Sadly, over 1,000 people die every year from traffic fatalities in Tennessee. A survival action allows the family members to pursue legal recourse on behalf of a deceased loved one. It is typically applicable when the deceased individual experiences harm or injuries that lead to an untimely death.
Family members can file a survival action when that harm was due to someone else’s negligence, intentional wrongdoing or a defective product. By pursuing such legal action, families can address the consequences of the harm and ensure that responsible parties offer some recourse for their actions.
Who may file a survival action in Tennessee?
In Tennessee, an individual personal representative of the deceased person’s estate must initiate the survival action. The court appoints this individual, who acts on behalf of the estate and the beneficiaries. Leaving the survival action to one appointed representative ensures a structured and more expedient legal process.
The beneficiaries comprise the immediate family members and anyone else who is in the deceased’s will.
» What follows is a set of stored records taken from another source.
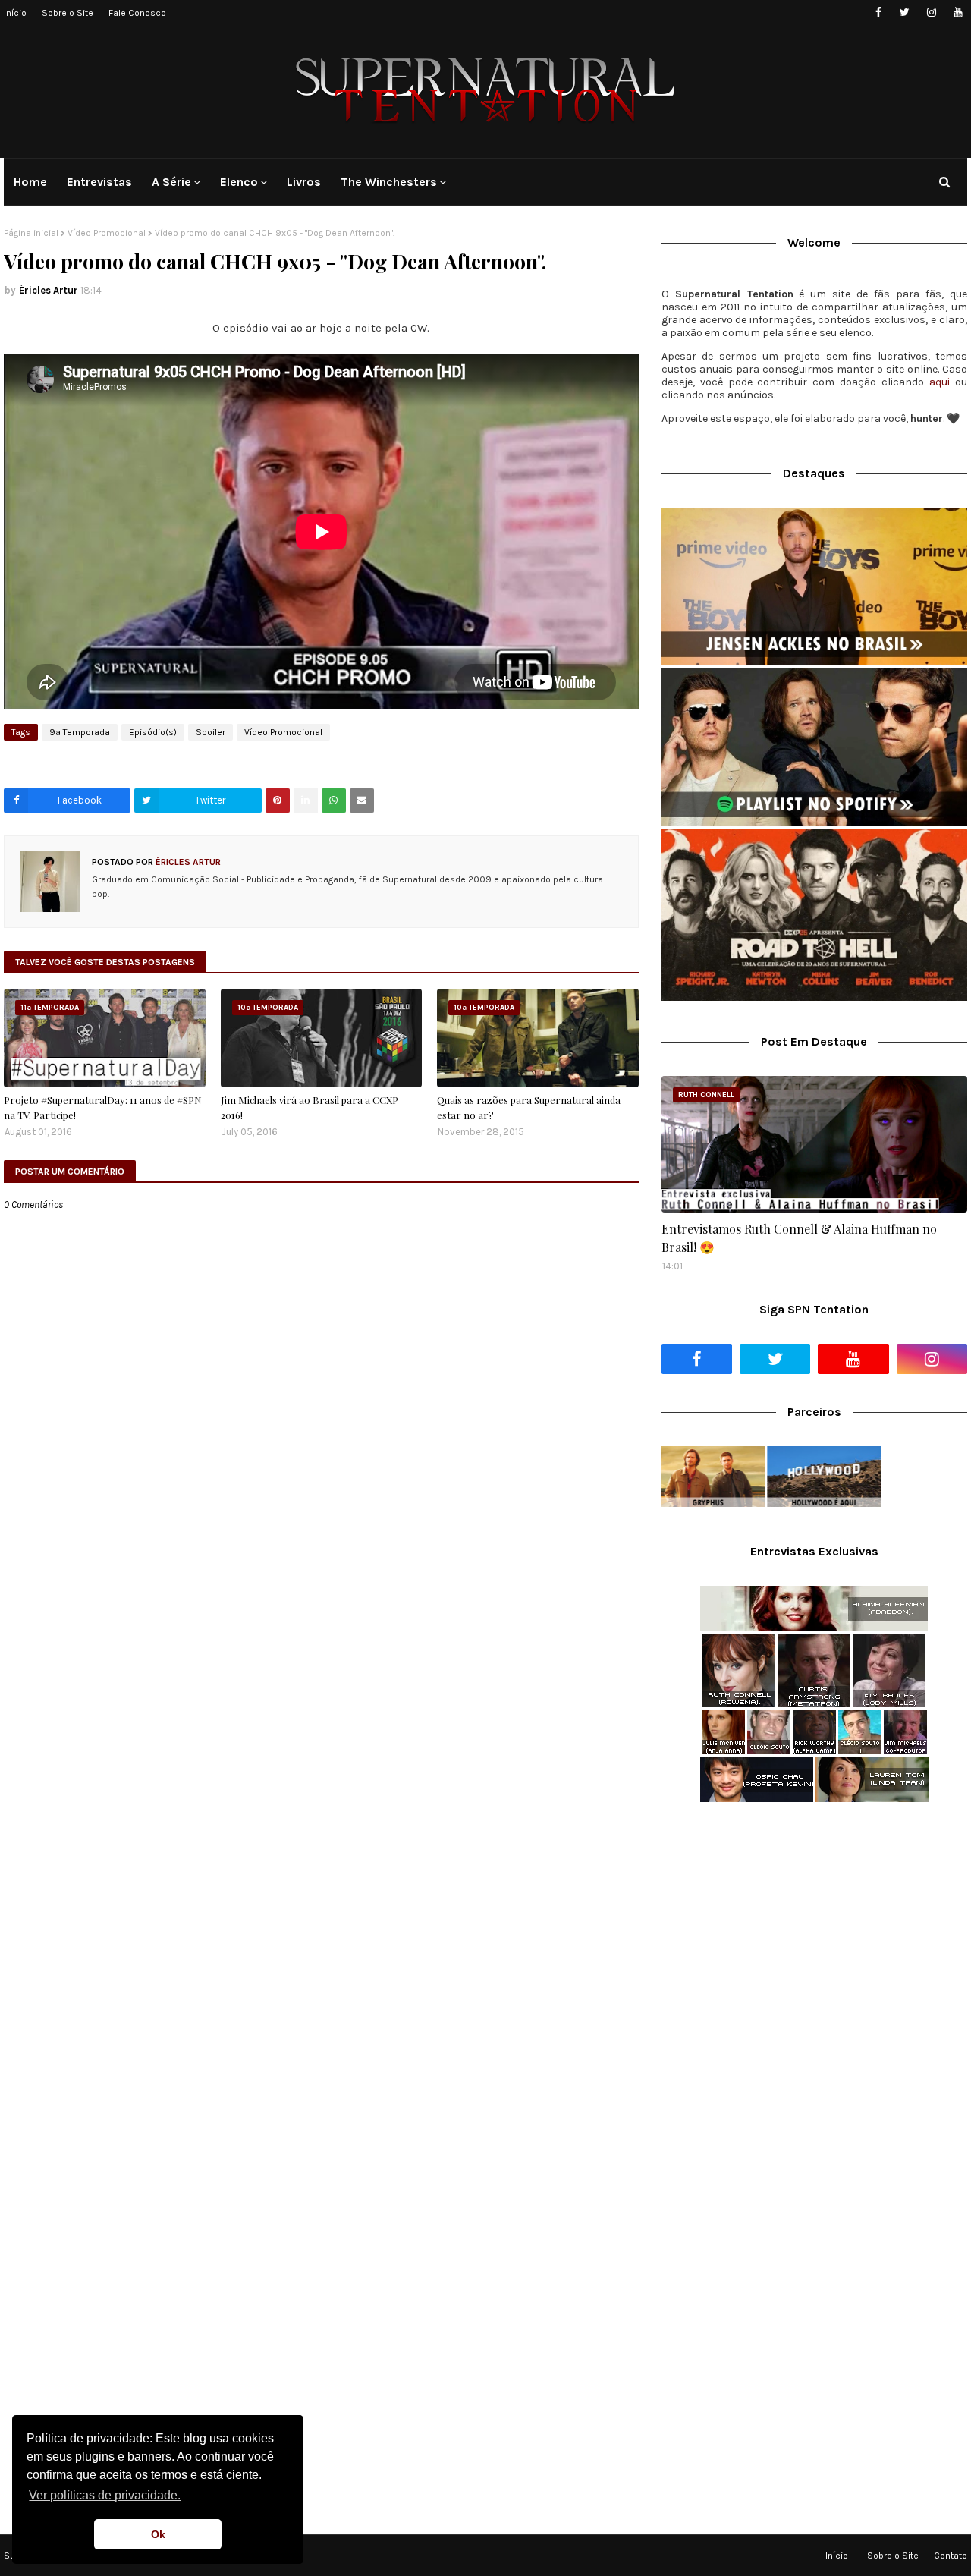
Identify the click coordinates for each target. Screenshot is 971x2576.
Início (15, 13)
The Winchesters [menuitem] (389, 182)
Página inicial (31, 233)
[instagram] (931, 12)
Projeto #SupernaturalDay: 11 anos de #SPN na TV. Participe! (103, 1107)
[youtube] (957, 12)
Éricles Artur (48, 290)
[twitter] (904, 12)
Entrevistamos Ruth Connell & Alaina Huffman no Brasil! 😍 (799, 1238)
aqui (939, 382)
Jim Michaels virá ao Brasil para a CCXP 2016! (309, 1107)
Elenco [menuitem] (239, 182)
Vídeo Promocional (107, 233)
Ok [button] (158, 2534)
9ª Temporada (79, 732)
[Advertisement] (814, 1934)
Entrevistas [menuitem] (99, 182)
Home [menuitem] (30, 182)
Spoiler (210, 732)
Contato (950, 2555)
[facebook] (878, 12)
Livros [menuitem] (304, 182)
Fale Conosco (137, 13)
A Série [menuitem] (171, 182)
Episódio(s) (153, 732)
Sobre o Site (67, 13)
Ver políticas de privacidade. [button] (105, 2495)
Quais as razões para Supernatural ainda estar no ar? (529, 1107)
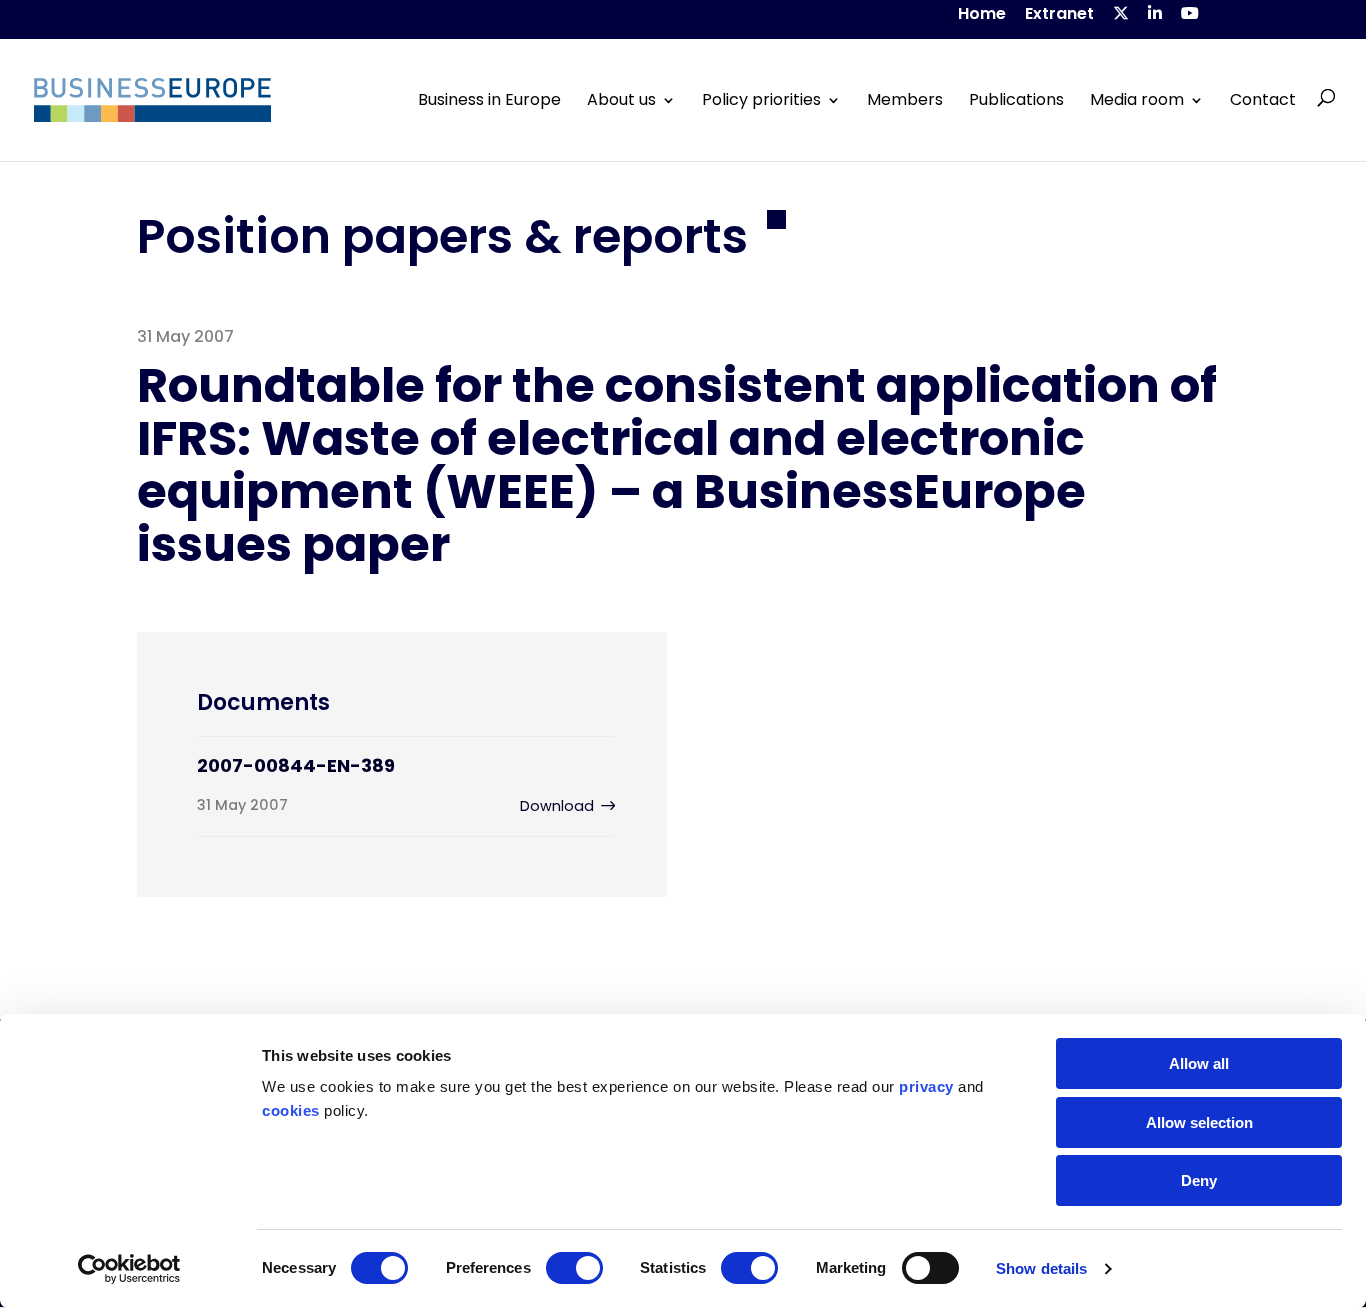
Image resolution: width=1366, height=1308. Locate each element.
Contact (1263, 100)
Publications (1016, 100)
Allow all (1199, 1063)
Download (557, 806)
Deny (1199, 1180)
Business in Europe (489, 100)
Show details (1041, 1268)
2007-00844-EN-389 (296, 765)
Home (982, 15)
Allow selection (1199, 1122)
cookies (291, 1110)
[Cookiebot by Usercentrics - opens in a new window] (129, 1269)
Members (905, 100)
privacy (926, 1086)
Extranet (1059, 15)
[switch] (574, 1268)
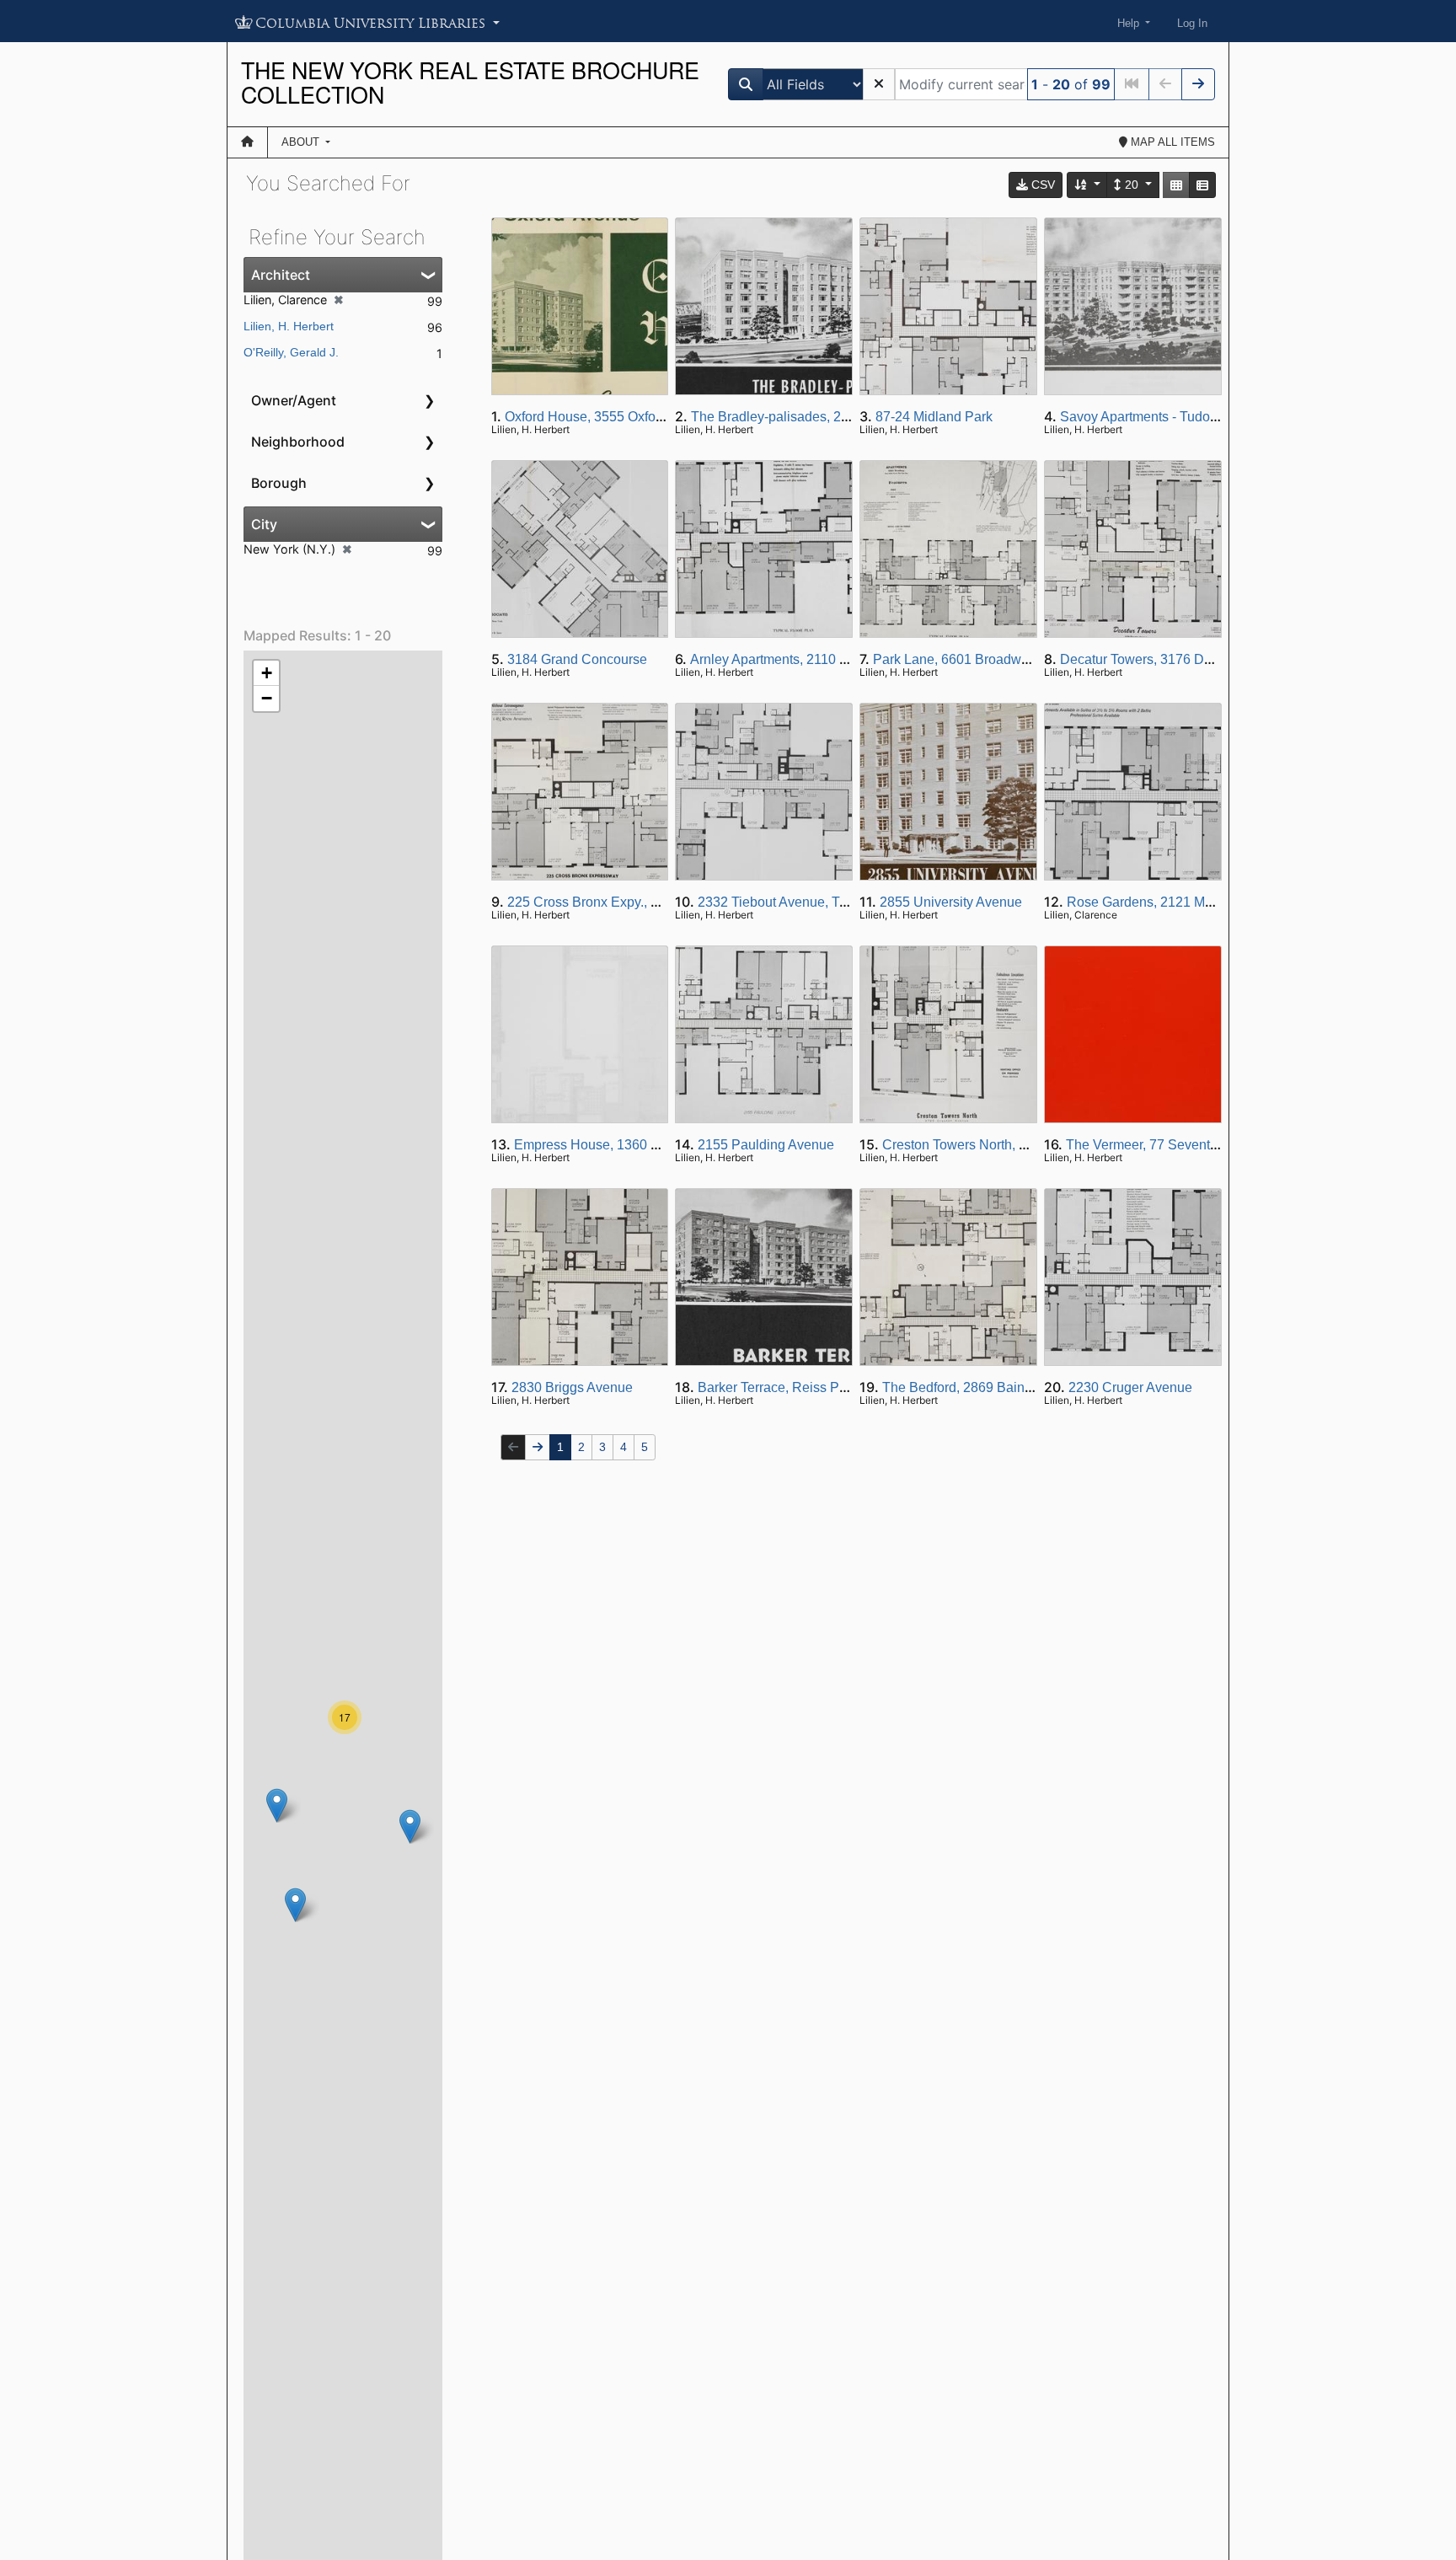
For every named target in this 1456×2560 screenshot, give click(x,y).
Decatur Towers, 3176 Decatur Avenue (1175, 659)
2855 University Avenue (951, 902)
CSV (1041, 184)
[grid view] (1176, 185)
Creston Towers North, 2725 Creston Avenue (1015, 1145)
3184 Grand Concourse (577, 659)
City (264, 524)
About (302, 142)
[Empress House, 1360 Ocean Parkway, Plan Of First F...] (295, 1905)
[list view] (1202, 185)
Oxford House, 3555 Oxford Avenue (610, 417)
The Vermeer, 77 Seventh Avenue (1166, 1145)
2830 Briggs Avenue (572, 1387)
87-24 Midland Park (934, 417)
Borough (279, 482)
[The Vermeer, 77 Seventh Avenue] (276, 1805)
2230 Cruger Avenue (1130, 1387)
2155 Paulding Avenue (766, 1145)
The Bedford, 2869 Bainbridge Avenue (996, 1387)
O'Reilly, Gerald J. (291, 352)
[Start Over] (879, 84)
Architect (280, 274)
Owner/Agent (293, 400)
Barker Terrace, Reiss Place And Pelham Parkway (847, 1387)
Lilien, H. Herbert (289, 326)
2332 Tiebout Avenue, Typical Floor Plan (819, 902)
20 (1131, 184)
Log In (1192, 23)
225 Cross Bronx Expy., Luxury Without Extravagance (666, 902)
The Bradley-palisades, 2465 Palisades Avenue (833, 417)
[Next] (1198, 84)
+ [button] (266, 672)
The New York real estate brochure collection (470, 82)
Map (1171, 142)
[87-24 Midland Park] (409, 1826)
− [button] (266, 698)
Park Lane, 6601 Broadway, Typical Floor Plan (1011, 659)
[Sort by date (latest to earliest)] (1088, 185)
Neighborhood (298, 441)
These parties typically stand to benefit from the legal proceedings that the personal representative initiates.
Unlike some other states, a survival action in Tennessee does not come as a separate claim to the wrongful death suit, which also simplifies the procedure somewhat. However, the claimant has to be sure to correctly present the losses that the deceased suffered to be able to claim those damages.
The process can be challenging, especially during the trying time of handling the arrangements for the deceased’s estate. Tennessee only gives families a year to handle the process, making it important to take quick action. When the family ensures that a personal representative does so, they may be able to address the financial and emotional impact of the loss.